# [WHAT THE TASK REQUIRES]
Look for "This" in each line of the entries, and return the matching lines.

# [MATERIAL PROVIDED]
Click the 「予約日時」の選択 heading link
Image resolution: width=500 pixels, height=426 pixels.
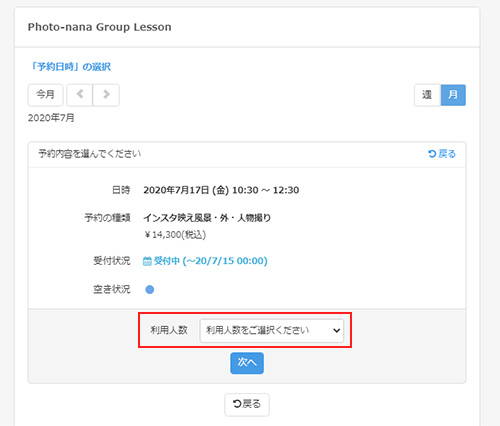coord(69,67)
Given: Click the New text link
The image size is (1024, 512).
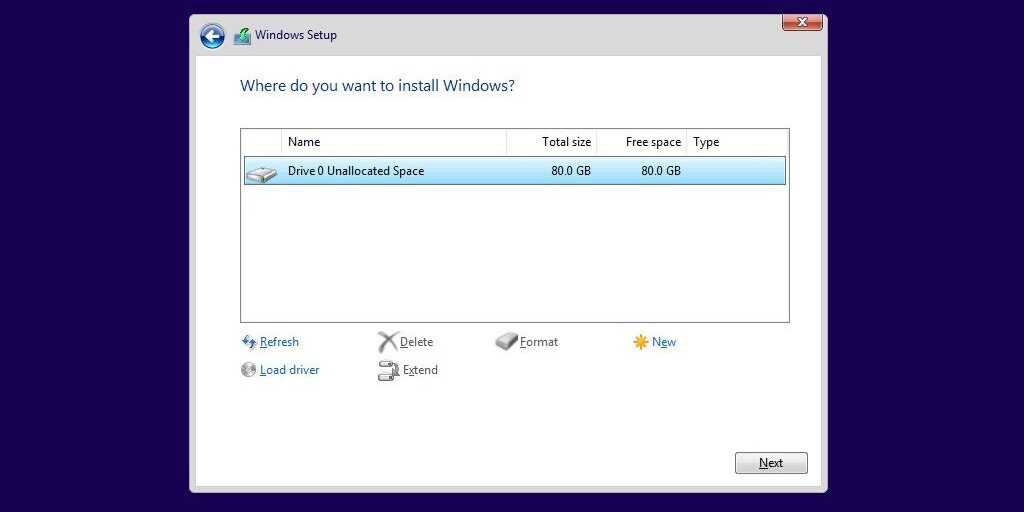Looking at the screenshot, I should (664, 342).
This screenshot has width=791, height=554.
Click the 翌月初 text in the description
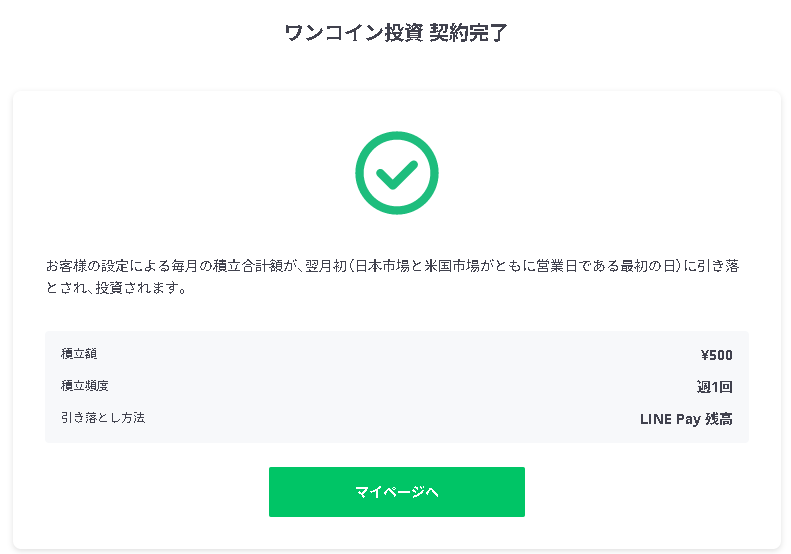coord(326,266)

* * *

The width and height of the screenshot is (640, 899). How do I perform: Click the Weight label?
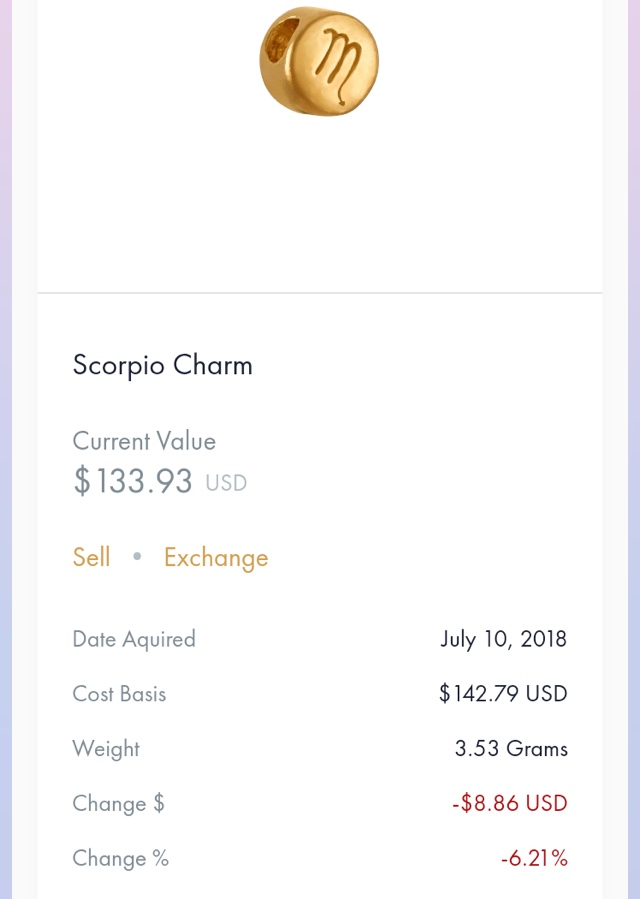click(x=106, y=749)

* * *

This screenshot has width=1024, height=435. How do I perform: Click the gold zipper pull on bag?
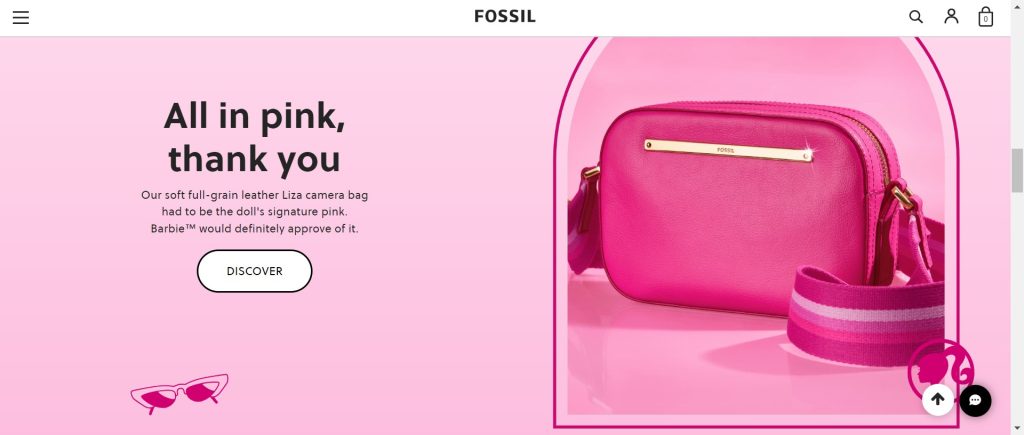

# [ANSWER SECTION]
This screenshot has width=791, height=554.
This screenshot has width=1024, height=435. How do I perform: Click the gold zipper pull on bag?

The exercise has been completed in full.